Key clinical point: Higher volume matters for achieving good outcomes in acute ischemic stroke patients undergoing endovascular thrombectomy.
Major finding: Minimum volumes for a higher rate of good outcomes was 29 cases/year per center, and 19 cases/year per proceduralist.
Study details: An analysis of 13,311 Medicare patients who underwent endovascular thrombectomy for an acute ischemic stroke during 2016 and 2017.
Disclosures: Dr. Stein had no disclosures.
Stein LK et al. ISC 2020, Abstract LB11.
The results reported by Dr. Stein raise issues about balancing the access to certain therapies with the outcomes of those therapies. Having procedures like endovascular thrombectomy for acute ischemic stroke done primarily at high-volume centers might improve procedural outcomes, but having more centers offering this treatment across wider geographical areas would make this treatment more broadly available to more people.
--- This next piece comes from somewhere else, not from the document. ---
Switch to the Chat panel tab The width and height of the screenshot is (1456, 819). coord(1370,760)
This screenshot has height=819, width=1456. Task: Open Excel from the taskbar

Treatment for acute ischemic stroke also involves the very important element of time that also affects the balance between access and outcomes. Unlike more elective endovascular procedures, like transcatheter aortic valve replacement, patients with an acute stroke need treatment suddenly and quickly. Many stroke patients can’t take the time to travel to a regional referral center. Ideally, they need treatment somewhere they can arrive within minutes of their stroke onset. When a study assesses the outcomes of stroke patients treated with thrombectomy and relates that to case volume, an important parameter that’s not addressed is the number of acute ischemic stroke patients who didn’t receive optimal treatment because they arrived at a center that offers thrombectomy too late. It’s not necessarily bad to have a lower-volume center treat stroke patients in a timely manner if the alternative is to have patients spend substantially more time traveling to a high-volume center.
For endovascular thrombectomy, center volume and experience may be much more important than proceduralist volume because having a smoothly functioning system in place is so important for rapid stroke assessment and treatment. It’s also important for programs to provide experienced and comprehensive postthrombectomy care. Success in endovascular thrombectomy involves much more than just taking a clot out. It means quickly and smoothly moving patients through the steps that precede thrombectomy and then following the intervention with a range of services that optimize recovery.
Ashutosh P. Jadhav, MD, PhD , is director of the comprehensive stroke center at the University of Pittsburgh. He had no relevant disclosures. He made these comments in an interview.